Securing Japan

TOKYO – Shinzo Abe’s second term as Japan’s prime minister began with a laser-like focus on economic revitalization. That policy, almost instantly dubbed “Abenomics,” comprises what have been called the three “arrows”: bold monetary policy, an expansionary fiscal stance, and structural reforms to stimulate private investment. Hosting the Olympic Games in Tokyo in 2020 has added a fourth arrow to this quiver in the form of increased infrastructure investment and tourism revenue in the years leading up to the Games.

To be sure, after 15 years of deflationary recession, revitalization of the Japanese economy remains far from complete. Nonetheless, the effects of Abe’s reforms are becoming visible in areas such as equity prices and exchange rates.

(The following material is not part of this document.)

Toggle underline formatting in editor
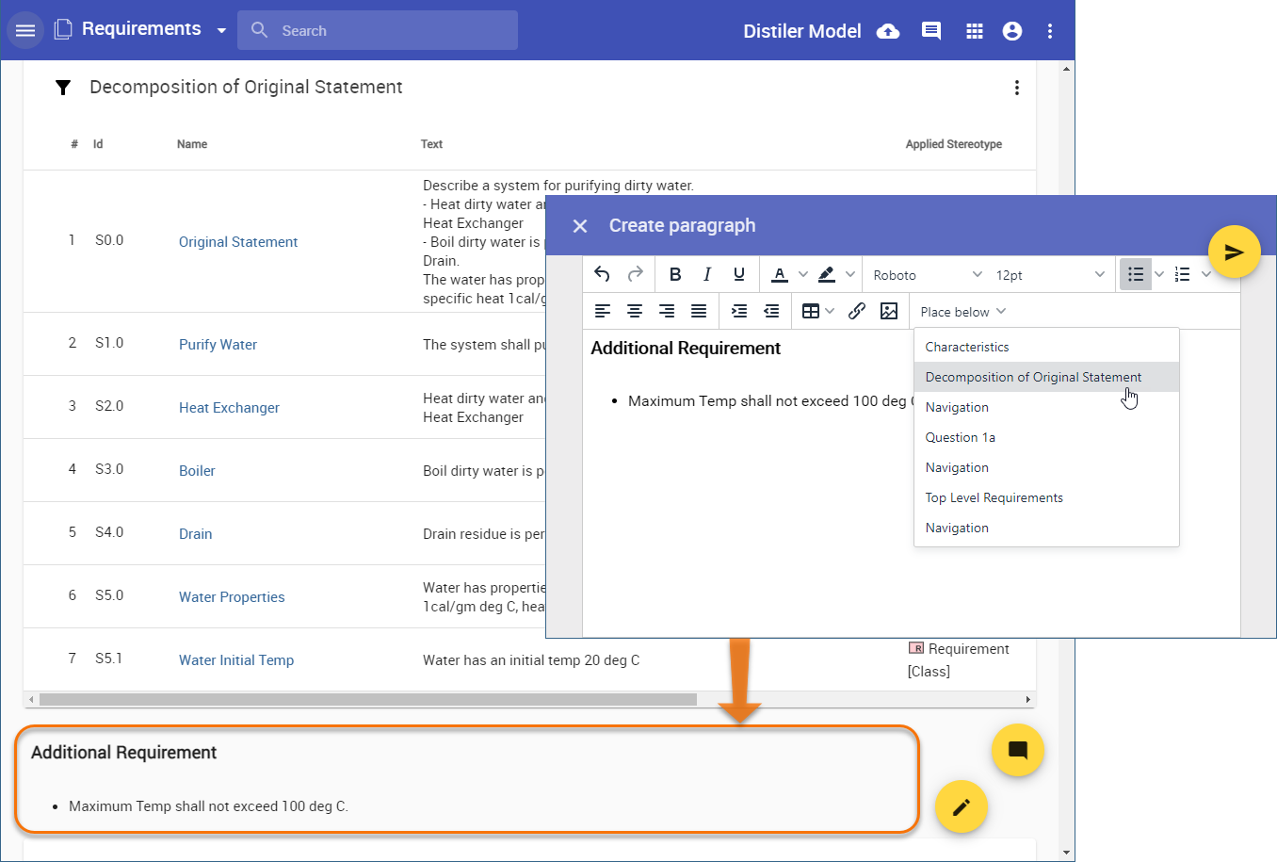The width and height of the screenshot is (1277, 862). 739,274
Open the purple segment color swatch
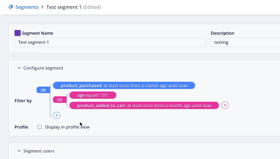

But Abe also confronts a security environment in Asia that is every bit as brittle as Japan’s economy was before his government took office last December. Indeed, he confronted many of the same issues during his first administration seven years ago. His efforts back then were halted by his own resignation, and he is now making a second attempt to establish a national-security governance system to meet Japan’s needs – and those of its allies – in twenty-first-century Asia.

In a speech to a plenary session of the lower house of Japan’s Diet on October 25, Abe emphasized that, given the current security situation in Asia, “It is essential to strengthen command functions for implementing the prime minister’s national security policy.” Now that split control of the Diet’s upper and lower houses has been resolved, with Abe’s Liberal Democrats in strong control of both chambers, a bill to modernize Japan’s national-security governance is certain to pass.